• Exercise directions
Pull out every line in the data that has the string "axis" in it.

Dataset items
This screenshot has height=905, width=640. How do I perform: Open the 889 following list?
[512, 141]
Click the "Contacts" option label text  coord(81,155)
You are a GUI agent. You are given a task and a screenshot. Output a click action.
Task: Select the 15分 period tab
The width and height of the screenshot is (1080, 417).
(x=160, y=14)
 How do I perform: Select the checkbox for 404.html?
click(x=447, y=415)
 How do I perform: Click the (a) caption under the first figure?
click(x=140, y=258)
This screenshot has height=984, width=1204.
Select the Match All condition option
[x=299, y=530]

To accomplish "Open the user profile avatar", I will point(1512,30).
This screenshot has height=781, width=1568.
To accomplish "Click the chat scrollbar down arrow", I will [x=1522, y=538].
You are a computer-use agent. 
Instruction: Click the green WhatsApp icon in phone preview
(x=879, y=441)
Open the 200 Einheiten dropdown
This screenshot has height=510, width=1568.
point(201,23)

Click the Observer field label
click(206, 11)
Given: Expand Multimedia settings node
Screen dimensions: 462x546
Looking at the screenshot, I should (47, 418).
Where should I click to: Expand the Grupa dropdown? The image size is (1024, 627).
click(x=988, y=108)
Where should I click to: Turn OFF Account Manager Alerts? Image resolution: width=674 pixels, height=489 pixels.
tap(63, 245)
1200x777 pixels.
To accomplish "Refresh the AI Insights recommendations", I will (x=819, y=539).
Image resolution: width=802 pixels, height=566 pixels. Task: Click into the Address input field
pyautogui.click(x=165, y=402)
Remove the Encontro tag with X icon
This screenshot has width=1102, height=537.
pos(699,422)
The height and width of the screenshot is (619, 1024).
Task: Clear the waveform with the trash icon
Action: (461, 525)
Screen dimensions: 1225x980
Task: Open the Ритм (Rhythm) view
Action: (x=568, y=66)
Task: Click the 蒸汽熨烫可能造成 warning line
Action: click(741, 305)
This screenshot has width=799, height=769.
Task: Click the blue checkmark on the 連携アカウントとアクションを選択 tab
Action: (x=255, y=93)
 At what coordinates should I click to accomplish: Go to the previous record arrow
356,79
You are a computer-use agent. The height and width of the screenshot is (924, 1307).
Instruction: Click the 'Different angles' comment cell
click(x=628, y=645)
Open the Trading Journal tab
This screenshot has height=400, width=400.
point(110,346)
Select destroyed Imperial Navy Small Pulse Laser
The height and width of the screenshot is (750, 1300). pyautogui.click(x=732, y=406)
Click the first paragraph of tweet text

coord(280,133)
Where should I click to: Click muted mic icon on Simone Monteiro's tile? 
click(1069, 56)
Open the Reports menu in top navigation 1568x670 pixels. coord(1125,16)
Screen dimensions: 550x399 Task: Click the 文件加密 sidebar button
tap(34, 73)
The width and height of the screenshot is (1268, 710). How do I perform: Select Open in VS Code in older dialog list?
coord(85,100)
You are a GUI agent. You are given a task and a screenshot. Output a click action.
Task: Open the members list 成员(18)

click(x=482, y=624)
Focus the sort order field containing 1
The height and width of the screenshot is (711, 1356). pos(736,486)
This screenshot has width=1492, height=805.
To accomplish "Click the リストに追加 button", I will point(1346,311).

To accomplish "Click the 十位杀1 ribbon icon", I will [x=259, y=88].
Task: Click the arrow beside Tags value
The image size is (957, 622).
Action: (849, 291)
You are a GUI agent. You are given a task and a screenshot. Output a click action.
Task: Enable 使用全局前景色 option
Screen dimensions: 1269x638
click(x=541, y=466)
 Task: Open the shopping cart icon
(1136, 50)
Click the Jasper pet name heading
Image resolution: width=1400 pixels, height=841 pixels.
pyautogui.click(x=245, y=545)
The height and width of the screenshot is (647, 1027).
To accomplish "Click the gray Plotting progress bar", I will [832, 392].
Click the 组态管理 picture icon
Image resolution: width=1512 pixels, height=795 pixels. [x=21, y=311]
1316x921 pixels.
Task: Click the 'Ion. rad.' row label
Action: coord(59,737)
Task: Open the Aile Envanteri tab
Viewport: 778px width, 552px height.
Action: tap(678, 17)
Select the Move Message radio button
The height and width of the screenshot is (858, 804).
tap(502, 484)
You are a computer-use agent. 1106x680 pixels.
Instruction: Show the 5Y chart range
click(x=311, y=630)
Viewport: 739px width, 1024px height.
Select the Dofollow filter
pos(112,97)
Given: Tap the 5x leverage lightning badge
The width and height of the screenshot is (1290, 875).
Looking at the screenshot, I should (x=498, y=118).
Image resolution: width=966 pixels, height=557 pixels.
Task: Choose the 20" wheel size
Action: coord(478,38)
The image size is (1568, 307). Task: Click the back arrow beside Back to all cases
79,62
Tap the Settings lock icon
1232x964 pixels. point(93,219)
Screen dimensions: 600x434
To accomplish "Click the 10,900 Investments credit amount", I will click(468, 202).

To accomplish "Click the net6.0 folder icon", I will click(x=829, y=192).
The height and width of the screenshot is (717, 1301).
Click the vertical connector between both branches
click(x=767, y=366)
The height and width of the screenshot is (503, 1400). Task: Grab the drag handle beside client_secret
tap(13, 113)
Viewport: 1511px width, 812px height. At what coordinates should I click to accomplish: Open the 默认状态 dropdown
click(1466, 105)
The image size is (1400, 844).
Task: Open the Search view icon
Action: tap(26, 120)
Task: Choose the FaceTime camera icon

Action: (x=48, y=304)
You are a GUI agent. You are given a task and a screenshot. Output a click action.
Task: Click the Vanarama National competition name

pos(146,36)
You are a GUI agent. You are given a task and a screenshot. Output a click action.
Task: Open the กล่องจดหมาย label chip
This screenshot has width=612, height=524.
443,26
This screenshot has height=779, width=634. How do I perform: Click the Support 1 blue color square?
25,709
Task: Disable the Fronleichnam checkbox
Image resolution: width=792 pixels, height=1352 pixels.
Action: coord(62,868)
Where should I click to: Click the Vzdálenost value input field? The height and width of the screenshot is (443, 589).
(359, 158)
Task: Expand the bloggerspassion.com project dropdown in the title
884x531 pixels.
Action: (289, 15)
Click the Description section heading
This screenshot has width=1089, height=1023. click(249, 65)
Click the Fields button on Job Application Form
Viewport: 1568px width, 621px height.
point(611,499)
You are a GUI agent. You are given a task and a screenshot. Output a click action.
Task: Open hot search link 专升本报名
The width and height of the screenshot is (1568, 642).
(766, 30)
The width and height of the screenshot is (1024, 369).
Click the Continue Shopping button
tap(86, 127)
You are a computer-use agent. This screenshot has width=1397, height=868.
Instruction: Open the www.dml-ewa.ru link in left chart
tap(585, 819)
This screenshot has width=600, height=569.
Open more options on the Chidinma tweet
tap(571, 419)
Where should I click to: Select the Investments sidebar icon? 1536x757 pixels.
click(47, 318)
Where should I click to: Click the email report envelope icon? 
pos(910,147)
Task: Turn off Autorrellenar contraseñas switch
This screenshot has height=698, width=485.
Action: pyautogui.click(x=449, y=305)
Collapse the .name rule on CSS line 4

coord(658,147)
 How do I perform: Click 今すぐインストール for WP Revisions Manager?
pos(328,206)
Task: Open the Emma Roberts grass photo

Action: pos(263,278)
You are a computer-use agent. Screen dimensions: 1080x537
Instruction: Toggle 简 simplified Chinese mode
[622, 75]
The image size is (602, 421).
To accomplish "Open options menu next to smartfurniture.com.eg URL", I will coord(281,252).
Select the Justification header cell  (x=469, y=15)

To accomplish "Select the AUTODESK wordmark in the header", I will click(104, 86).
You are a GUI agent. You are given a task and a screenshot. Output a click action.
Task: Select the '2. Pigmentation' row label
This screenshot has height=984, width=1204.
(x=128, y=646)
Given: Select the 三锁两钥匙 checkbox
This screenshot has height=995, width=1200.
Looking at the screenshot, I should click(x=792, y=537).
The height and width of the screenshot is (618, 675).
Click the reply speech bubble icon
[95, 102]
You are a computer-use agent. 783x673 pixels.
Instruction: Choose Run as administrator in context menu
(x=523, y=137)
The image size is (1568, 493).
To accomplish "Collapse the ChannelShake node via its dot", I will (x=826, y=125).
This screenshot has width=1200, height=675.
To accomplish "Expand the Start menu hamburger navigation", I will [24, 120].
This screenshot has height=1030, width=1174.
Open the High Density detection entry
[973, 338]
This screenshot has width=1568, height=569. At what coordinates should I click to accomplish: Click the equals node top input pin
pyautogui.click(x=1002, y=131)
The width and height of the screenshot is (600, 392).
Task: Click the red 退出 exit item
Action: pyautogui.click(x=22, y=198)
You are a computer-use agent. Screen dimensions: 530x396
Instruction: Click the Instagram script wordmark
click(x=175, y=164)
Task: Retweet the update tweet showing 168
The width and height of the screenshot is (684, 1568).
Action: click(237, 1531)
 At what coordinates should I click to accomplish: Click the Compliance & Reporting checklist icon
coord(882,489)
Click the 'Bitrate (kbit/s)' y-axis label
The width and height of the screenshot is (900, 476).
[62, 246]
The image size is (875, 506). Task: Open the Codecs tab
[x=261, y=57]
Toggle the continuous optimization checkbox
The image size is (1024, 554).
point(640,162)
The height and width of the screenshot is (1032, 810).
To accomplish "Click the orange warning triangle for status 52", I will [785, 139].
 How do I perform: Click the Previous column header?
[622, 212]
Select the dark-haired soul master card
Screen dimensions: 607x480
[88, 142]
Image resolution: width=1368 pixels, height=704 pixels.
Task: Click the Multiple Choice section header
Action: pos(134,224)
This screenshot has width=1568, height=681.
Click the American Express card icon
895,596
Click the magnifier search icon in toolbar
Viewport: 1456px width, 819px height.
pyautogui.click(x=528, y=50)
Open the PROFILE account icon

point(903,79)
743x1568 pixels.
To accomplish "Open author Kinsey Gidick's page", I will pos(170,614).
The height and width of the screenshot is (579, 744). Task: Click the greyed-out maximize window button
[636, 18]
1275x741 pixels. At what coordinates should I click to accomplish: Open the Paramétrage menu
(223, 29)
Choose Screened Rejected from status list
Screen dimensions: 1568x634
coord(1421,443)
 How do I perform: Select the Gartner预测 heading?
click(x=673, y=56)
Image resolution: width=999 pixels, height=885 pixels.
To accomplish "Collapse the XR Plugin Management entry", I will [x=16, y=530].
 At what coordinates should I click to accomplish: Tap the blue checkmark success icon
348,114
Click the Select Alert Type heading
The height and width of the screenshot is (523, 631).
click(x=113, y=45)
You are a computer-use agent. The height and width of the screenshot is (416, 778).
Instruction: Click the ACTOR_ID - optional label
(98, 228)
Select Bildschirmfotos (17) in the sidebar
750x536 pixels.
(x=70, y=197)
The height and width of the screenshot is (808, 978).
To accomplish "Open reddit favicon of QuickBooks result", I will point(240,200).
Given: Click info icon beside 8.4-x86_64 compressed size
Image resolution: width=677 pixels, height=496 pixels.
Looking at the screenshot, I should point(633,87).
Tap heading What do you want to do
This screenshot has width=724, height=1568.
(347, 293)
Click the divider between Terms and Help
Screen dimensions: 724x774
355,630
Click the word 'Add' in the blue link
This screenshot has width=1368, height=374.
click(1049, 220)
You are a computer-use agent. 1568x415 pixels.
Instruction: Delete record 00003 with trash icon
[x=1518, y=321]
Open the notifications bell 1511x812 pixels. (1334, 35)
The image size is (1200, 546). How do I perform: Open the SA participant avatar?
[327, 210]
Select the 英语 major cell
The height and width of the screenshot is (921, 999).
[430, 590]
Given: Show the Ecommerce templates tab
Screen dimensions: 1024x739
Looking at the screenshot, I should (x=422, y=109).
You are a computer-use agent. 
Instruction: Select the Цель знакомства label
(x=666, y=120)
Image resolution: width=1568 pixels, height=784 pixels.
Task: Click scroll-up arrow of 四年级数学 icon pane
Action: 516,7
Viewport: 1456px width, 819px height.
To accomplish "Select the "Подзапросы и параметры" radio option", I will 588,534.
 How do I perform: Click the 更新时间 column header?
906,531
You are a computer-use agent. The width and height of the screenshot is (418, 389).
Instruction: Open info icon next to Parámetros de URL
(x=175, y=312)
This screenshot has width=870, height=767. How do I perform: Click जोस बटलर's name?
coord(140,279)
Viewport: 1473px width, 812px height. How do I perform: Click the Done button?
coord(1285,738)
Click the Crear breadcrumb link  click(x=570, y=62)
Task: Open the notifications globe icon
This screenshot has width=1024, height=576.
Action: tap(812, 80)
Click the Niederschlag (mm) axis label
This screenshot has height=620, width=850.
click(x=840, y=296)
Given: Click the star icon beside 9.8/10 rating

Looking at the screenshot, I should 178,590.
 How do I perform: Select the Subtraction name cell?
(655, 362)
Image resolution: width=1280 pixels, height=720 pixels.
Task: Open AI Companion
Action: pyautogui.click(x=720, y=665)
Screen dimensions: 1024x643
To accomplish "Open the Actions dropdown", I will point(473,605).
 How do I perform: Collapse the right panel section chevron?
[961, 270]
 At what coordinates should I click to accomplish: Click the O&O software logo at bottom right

• Reply to the task
Click the 'Bitrate (kbit/s)' y-axis label
Click the Niederschlag (mm) axis label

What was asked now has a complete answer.